Even the goodies and the baddies are not in obvious places: take for example ‘Anonymous’ (discussed in the paper). We’re hardly dealing with a single mind here, so expecting any sort of consistency is difficult, but I was quite impressed with some of the ‘anti-Scientology’ campaigns that ‘Anonymous’ was/were involved in last year. The campaigns were creative, decentralised, communicated a valuable political message and enriched public debate. Yet does that excuse the series of incidents collected by Citron or negate the rights questions she raises? Of course not. Another point is how valuable anonymity has been to political dissidents across the world, and how there is, in my estimation, broad support for the use of anti-censorship tools such as anonymous proxies. Many of those tools involve some cooperation from US residents, knowing that at present it is relatively difficult (but not impossible) to rely on US law to expose the real ID of a foreign poster. If dealing with the US civil rights problems means that the world loses an important weapon against censorship, there must be a responsibility on those who debate changes to US law and policy to take this into account.
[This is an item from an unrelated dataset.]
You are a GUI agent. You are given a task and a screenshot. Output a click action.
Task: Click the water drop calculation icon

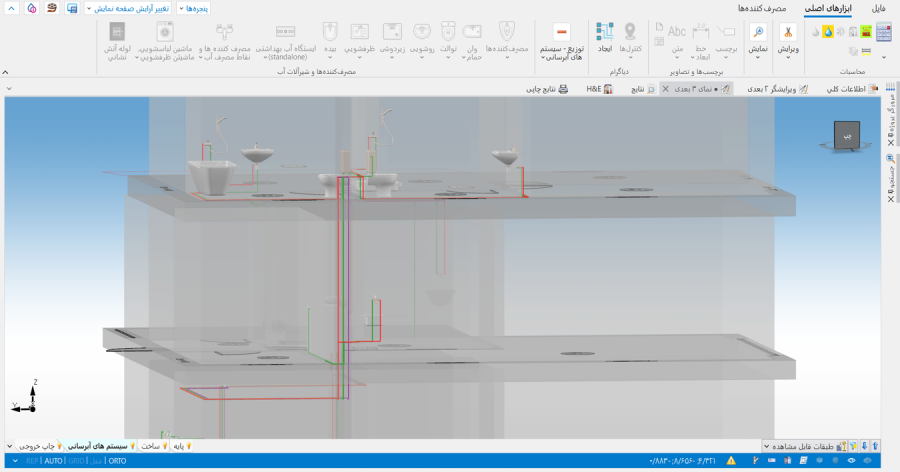point(827,31)
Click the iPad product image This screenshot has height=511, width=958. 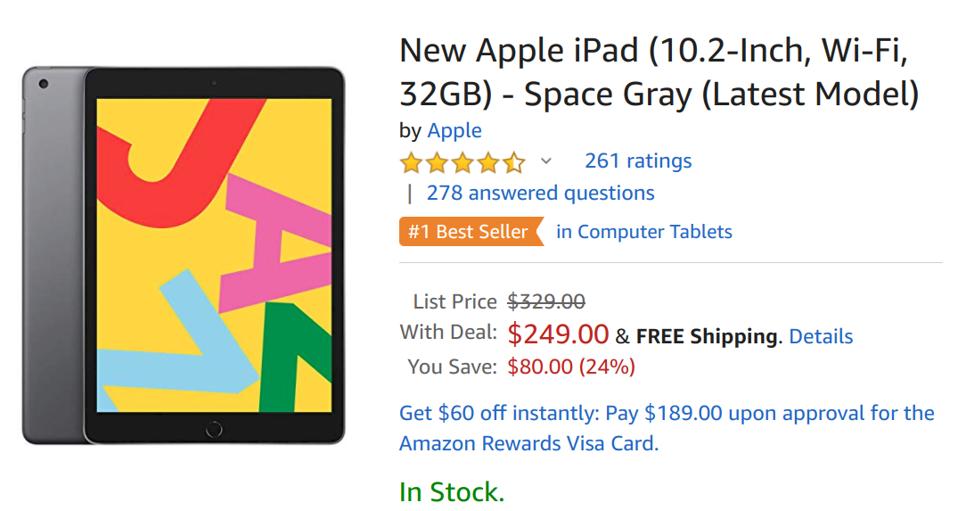click(183, 255)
Finally, the elephant in the room, and one that I am perhaps duty-bound to make as the sole European in said room (when I’m not clogging up the Internet, I’m a lecturer at a UK university), is that of the impact of US law in non-US courts. Brian Fitzgerald (a wonderful authority on Australian cyberlaw) responded to Gutnick (and more importantly, responded to the global reception of Gutnick) with a gentle critique in this 2003 paper of ‘dominance by American legal principle’ and a suggestion that judges approach questions like transnational defamation from a starting point of transnational constitutionalism. It’s a paper worth reading, and the argument is quite nuanced and of some use to the question I’m wondering about here. Indeed, it’s perhaps even more pressing when it comes to cyber civil rights, as whatever about the crosscultural aspects of defaming an Aussie businessman in the Wall Street Journal, surely any steps to remedy the marginalisation of groups or the crowding out of unpopular views require some understanding of the non-US world. So in short: Cyber Civil Rights & the rest of the world: discuss!
(A quick word on comments, as it’s proving to be a controversial one. Although I blog without a comments policy and allow everything bar spam on my own obscure blog, I followed the no-comments default on my first post, in the same way that I would take the lead from a panel chair regarding the Q&A format in a realspace symposium. Seems fair. In recognition of the fact that most of my fellow participants are in fact accepting comments, this post is open (for now) and is written to encourage you to supply your own answers; however, this is not an invitation to respond to other posts or themes of the paper, or indeed to the question of whether comments should be open or closed!)